5. Deliberate practice.
Practice your beginning, identify challenging concepts, and practice, practice, practice—out loud. These techniques work, and I use them myself as well as with clients. They are powerful and will prove useful in scenarios other than presenting."
The tips from Les Posen above are not the last word on dealing with presentation anxiety, but these bits of advice can certainly help. One of the biggest tips to remember as well is to be well prepared. A big source of difficulty comes when speakers simply have not prepared. The only thing scarier than presenting in front of a crowd is doing so while being ill-prepared and unsure of yourself and your content.
• Your Worst Speaking Fear Realized (Nick Morgan)

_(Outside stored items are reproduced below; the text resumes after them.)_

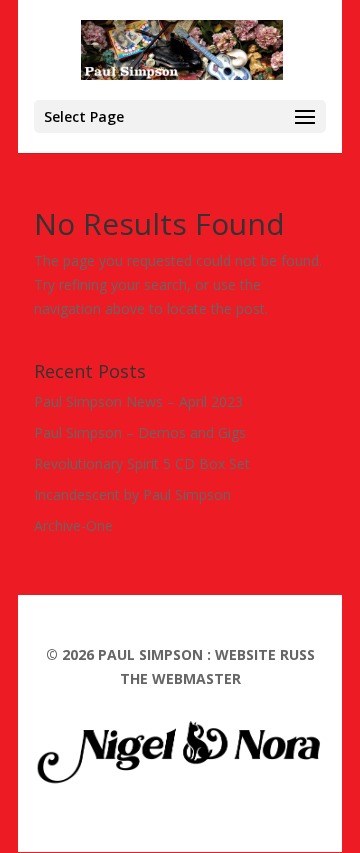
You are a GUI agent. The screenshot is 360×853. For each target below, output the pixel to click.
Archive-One (73, 525)
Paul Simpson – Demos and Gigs (140, 432)
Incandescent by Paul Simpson (132, 494)
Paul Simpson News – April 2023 (138, 401)
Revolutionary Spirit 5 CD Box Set (142, 463)
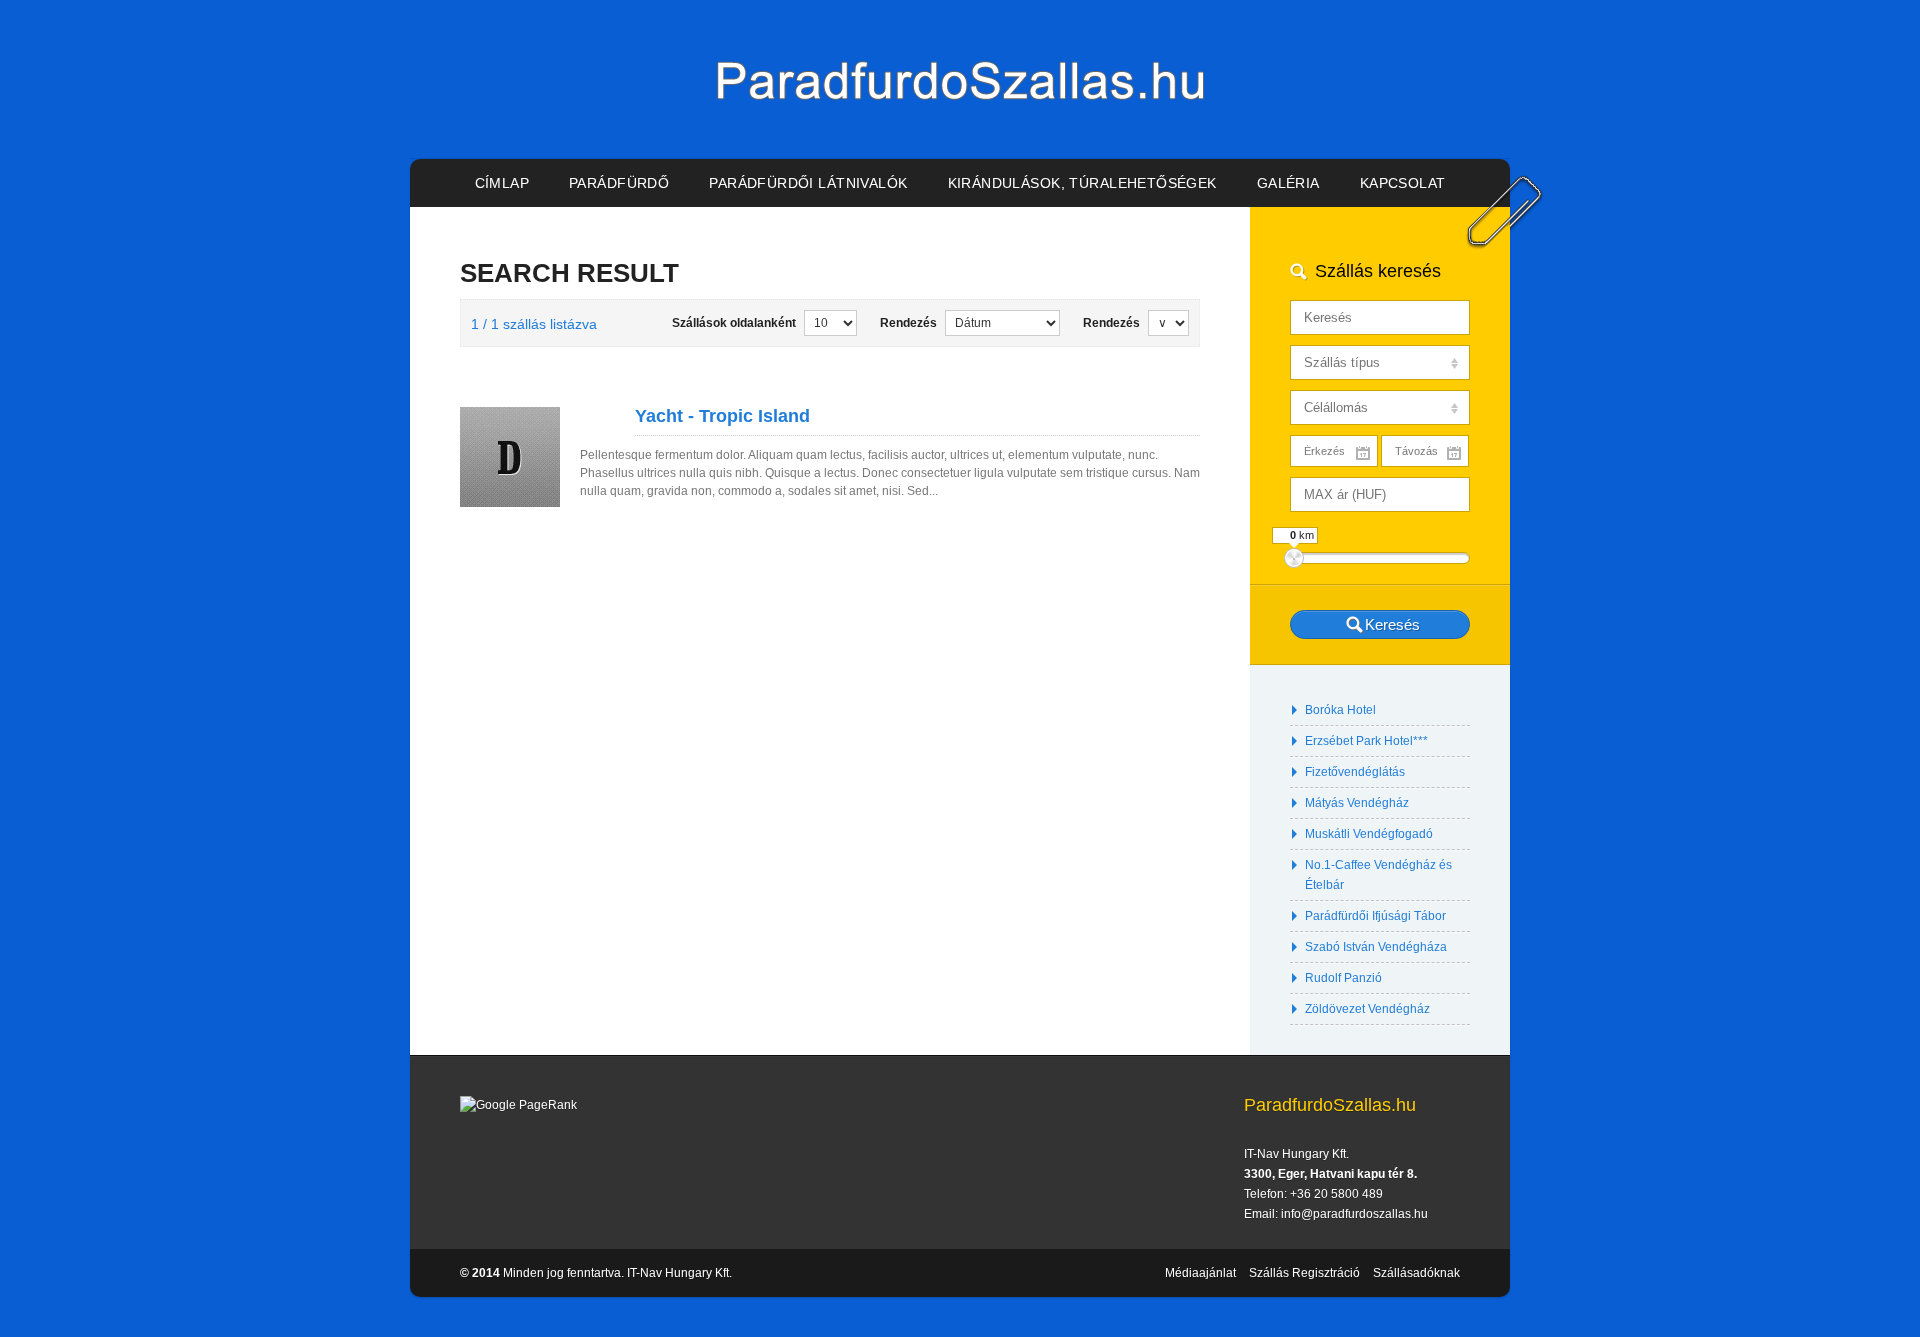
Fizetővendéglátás (1355, 772)
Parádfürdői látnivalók (808, 183)
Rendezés (908, 323)
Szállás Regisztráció (1304, 1273)
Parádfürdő (619, 183)
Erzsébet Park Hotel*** (1366, 741)
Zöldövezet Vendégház (1367, 1009)
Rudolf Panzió (1343, 978)
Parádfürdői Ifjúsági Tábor (1375, 916)
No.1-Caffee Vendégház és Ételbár (1378, 875)
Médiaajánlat (1200, 1273)
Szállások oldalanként (734, 323)
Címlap (502, 183)
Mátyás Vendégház (1357, 803)
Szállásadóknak (1416, 1273)
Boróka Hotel (1340, 710)
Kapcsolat (1403, 183)
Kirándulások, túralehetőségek (1082, 183)
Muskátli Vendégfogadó (1369, 834)
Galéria (1288, 183)
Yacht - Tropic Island (722, 416)
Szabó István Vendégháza (1376, 947)
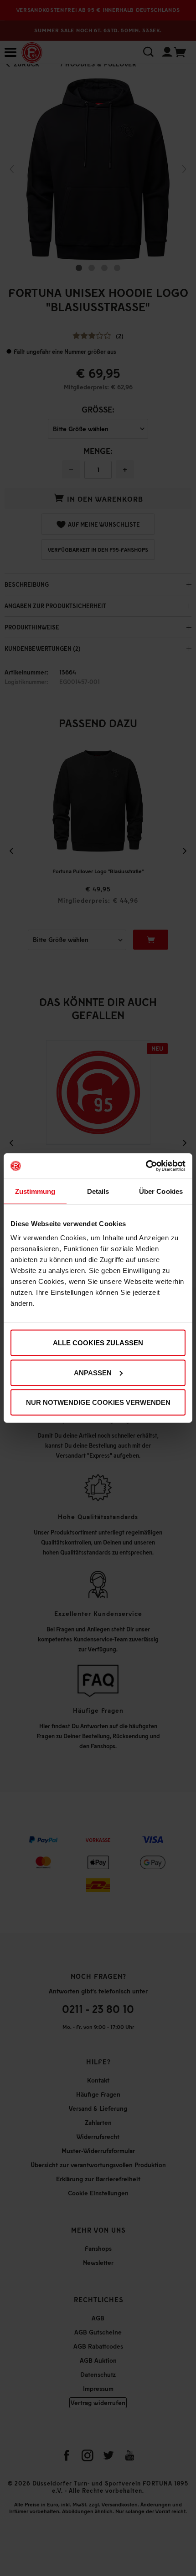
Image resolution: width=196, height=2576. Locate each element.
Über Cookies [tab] (161, 1191)
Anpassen (93, 1372)
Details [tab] (98, 1191)
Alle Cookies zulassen (98, 1343)
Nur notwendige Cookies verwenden (98, 1402)
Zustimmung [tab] (35, 1191)
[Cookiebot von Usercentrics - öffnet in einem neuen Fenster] (146, 1166)
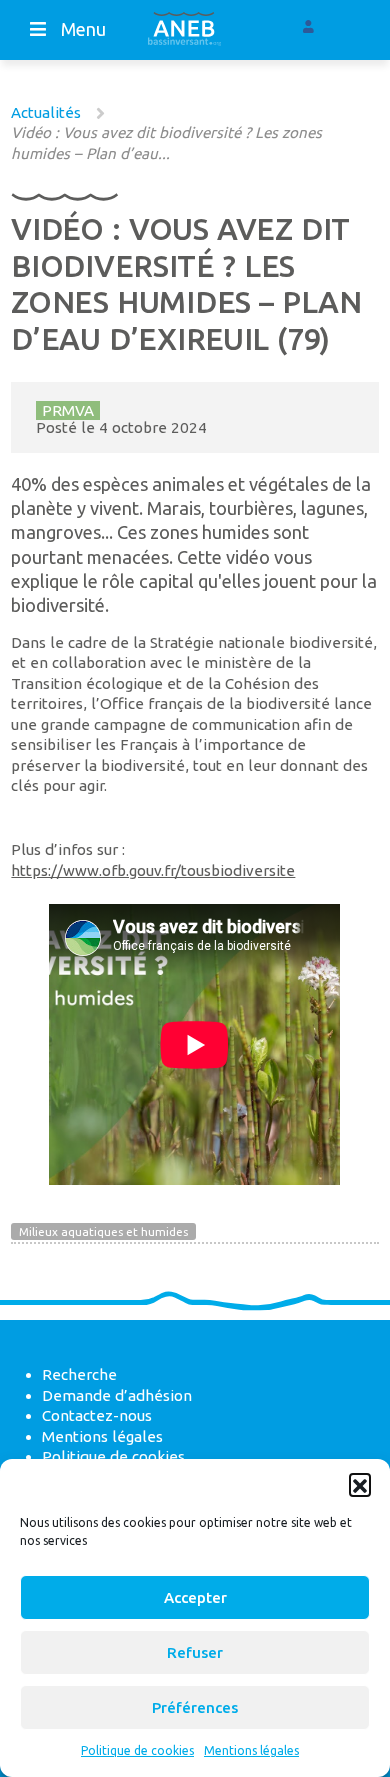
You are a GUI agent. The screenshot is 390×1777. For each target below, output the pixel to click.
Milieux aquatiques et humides (103, 1231)
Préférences (195, 1707)
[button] (360, 1484)
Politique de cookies (137, 1750)
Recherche (79, 1374)
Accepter (195, 1597)
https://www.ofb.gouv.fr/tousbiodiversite (153, 870)
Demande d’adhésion (117, 1395)
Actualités (46, 112)
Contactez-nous (97, 1415)
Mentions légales (251, 1750)
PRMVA (68, 410)
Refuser (195, 1652)
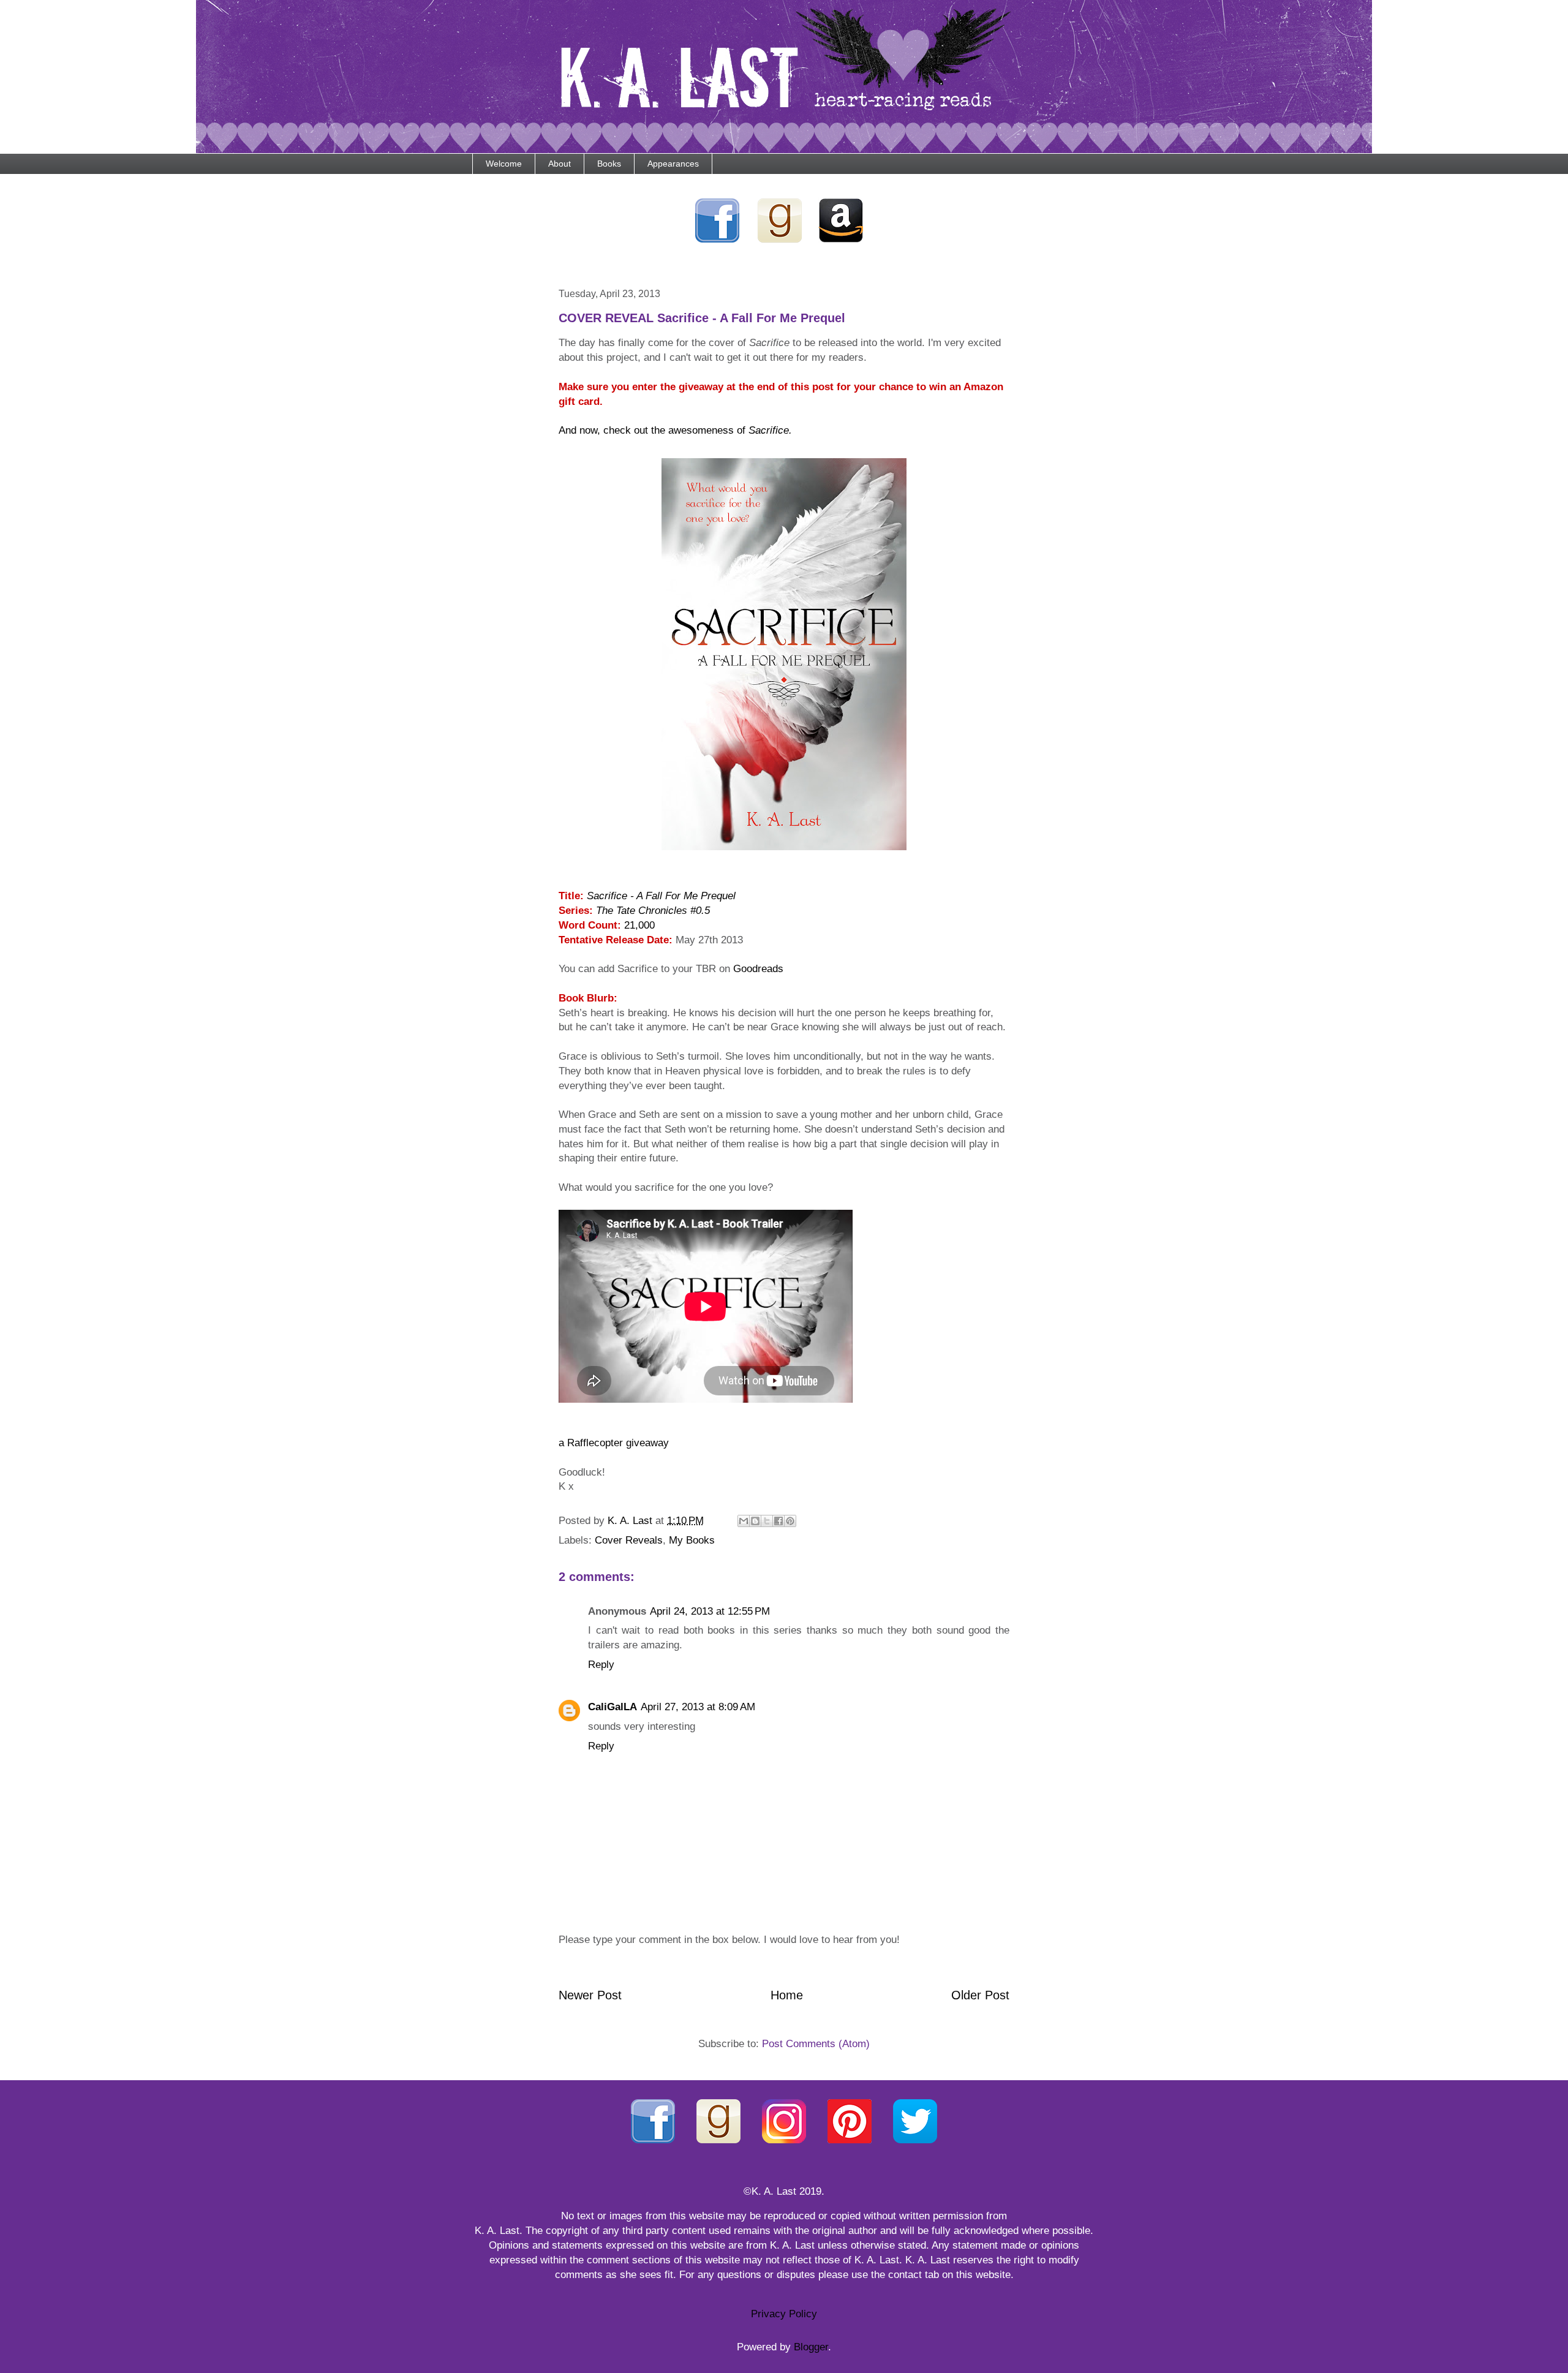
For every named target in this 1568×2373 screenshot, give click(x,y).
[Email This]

• Mitch Joel's comments regarding Michael Bay incident
• Carmine Gallo's article with lessons from Michael Bay's presentation
• Les Posen's blog
A side note: Michael Bay did say the next day in this interview that he would have been incapable of "winging" it since the plan was for him to read text that Samsung had prepared for him, not his own words. Moreover, the script, he said, was being changed at the last minute. This obviously was a very bad idea. Even if things had gone perfectly as planned, it would have been a dry, unnatural and underwelming speech to say the least. The only thing worse than listening to someone read a prepared speech is listening to someone read a speech that someone else prepared.